Recast the records from the line containing "is (398, 560)." through the line containing "Looking at the image, I should click on (949, 1094).", both included, as a Markdown table with the columns No. and Entry, one numbered row per line and blank lines omitted.

START Listed records

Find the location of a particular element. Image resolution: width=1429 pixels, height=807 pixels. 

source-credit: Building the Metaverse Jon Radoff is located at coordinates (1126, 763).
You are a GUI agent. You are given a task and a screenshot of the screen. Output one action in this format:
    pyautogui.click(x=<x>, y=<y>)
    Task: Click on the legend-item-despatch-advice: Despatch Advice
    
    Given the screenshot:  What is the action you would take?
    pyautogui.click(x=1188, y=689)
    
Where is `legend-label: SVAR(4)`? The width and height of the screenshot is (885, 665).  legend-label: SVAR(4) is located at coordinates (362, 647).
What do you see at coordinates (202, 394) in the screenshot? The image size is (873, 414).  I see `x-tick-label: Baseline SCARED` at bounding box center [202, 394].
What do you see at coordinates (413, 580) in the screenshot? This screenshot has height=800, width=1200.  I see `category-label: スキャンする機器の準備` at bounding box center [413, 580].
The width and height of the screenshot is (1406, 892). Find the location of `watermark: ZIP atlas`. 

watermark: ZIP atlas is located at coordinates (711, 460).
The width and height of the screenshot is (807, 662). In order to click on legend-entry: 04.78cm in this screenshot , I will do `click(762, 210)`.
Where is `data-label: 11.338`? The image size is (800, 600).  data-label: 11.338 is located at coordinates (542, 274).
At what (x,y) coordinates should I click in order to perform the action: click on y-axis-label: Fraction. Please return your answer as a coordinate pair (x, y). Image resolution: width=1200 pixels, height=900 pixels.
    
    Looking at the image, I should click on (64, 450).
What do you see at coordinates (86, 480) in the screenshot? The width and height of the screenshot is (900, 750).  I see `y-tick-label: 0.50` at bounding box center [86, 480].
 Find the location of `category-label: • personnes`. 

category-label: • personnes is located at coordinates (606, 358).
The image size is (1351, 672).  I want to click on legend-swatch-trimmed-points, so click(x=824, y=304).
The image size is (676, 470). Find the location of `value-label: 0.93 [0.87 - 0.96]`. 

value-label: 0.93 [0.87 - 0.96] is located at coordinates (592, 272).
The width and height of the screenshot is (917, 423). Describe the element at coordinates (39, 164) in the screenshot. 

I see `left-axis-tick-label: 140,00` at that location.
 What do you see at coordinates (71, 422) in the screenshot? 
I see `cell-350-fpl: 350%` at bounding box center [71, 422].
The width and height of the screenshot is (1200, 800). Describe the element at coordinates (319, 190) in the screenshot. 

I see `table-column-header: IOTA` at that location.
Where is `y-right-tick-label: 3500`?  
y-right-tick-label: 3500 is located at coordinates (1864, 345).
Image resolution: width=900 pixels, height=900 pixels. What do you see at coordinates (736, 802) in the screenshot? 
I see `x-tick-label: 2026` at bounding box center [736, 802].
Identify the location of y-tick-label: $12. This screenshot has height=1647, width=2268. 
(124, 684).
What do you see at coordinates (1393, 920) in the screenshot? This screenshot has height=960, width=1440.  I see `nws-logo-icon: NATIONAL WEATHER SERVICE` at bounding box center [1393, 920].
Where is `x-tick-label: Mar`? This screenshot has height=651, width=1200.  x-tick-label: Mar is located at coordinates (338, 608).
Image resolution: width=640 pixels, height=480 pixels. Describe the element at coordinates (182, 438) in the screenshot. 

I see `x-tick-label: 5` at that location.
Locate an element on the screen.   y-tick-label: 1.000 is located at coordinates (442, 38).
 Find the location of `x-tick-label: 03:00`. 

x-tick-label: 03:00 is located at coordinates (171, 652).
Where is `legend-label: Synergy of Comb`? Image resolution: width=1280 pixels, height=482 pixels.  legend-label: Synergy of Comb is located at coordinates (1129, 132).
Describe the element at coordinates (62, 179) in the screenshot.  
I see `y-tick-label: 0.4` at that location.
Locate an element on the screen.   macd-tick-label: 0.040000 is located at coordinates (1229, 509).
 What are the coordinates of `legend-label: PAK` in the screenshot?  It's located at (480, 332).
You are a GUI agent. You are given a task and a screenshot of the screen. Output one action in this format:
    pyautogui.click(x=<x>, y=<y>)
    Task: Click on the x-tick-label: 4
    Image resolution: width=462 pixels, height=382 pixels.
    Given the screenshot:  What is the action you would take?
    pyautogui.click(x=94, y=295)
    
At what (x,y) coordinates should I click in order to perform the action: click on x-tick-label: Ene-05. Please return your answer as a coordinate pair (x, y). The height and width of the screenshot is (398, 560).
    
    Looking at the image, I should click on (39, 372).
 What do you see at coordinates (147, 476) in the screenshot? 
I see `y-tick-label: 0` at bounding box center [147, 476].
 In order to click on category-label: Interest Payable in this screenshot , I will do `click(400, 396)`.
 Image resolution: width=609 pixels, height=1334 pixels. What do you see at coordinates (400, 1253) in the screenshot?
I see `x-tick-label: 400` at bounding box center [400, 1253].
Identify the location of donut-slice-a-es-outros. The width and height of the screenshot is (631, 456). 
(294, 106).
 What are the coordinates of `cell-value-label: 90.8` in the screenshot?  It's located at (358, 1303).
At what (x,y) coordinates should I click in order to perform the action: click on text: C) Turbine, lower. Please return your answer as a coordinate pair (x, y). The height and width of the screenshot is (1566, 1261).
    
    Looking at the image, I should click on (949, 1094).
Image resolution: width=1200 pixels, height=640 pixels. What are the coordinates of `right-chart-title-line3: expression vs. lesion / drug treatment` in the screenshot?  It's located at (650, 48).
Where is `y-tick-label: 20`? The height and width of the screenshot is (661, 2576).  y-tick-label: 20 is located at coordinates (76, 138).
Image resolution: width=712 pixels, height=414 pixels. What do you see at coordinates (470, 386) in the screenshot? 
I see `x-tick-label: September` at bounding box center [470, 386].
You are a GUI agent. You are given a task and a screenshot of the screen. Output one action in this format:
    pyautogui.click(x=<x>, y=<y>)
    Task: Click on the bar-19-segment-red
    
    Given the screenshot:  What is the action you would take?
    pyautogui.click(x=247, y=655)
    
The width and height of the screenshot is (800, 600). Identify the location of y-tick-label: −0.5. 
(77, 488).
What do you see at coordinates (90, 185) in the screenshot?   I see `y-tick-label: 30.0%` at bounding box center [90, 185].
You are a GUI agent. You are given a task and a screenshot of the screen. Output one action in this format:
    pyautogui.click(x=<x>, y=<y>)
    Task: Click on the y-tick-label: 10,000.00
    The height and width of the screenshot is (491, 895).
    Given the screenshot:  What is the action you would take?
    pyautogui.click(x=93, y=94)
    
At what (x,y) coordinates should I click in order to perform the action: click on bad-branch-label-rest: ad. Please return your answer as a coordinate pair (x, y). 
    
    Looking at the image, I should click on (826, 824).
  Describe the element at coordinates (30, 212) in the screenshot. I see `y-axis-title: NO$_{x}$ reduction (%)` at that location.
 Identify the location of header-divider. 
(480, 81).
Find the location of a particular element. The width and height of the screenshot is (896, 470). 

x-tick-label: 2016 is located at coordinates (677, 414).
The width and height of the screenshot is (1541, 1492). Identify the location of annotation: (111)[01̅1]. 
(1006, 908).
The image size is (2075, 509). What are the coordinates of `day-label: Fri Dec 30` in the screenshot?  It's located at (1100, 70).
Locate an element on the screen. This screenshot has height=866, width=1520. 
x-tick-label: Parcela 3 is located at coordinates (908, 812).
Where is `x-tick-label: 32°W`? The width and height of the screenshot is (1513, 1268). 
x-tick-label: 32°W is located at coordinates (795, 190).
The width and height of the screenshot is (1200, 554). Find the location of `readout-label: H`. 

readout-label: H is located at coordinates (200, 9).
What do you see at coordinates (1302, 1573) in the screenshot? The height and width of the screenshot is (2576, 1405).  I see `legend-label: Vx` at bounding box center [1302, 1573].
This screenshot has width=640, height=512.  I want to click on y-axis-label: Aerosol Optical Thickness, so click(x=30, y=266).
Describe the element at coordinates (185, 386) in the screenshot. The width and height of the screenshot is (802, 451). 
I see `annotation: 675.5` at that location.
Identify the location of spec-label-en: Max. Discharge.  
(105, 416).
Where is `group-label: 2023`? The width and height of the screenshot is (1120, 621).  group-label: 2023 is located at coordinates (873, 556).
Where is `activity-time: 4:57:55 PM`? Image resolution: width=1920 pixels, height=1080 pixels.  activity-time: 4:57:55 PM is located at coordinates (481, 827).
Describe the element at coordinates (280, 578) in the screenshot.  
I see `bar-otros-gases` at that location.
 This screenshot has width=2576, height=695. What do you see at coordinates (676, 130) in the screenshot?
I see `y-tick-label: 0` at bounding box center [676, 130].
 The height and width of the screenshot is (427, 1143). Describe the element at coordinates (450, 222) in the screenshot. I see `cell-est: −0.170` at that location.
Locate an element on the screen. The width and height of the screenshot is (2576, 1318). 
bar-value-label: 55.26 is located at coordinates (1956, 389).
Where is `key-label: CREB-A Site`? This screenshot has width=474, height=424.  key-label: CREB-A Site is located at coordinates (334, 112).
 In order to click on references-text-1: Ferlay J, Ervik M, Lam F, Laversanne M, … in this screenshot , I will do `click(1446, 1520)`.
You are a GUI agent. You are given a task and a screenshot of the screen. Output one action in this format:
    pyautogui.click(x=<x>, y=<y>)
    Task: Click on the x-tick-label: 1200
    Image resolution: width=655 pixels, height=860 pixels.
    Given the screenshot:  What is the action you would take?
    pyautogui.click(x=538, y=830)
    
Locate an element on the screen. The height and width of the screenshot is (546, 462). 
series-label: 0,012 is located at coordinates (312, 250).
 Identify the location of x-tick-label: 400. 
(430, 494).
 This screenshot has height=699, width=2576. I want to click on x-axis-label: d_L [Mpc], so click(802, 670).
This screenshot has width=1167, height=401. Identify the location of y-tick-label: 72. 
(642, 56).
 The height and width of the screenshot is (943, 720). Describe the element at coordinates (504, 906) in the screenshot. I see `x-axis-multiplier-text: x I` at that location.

END Listed records

_Response for this exercise_
| No. | Entry |
|---|---|
| 1 | At what (x,y) coordinates should I click in order to perform the action: click on x-tick-label: Ene-05. Please return your answer as a coordinate pair (x, y). The height and width of the screenshot is (398, 560). |
| 2 |     Looking at the image, I should click on (39, 372). |
| 3 |  What do you see at coordinates (147, 476) in the screenshot?  |
| 4 | I see `y-tick-label: 0` at bounding box center [147, 476]. |
| 5 |  In order to click on category-label: Interest Payable in this screenshot , I will do `click(400, 396)`. |
| 6 |  Image resolution: width=609 pixels, height=1334 pixels. What do you see at coordinates (400, 1253) in the screenshot? |
| 7 | I see `x-tick-label: 400` at bounding box center [400, 1253]. |
| 8 | Identify the location of donut-slice-a-es-outros. The width and height of the screenshot is (631, 456).  |
| 9 | (294, 106). |
| 10 |  What are the coordinates of `cell-value-label: 90.8` in the screenshot?  It's located at (358, 1303). |
| 11 | At what (x,y) coordinates should I click in order to perform the action: click on text: C) Turbine, lower. Please return your answer as a coordinate pair (x, y). The height and width of the screenshot is (1566, 1261). |
| 12 |     Looking at the image, I should click on (949, 1094). |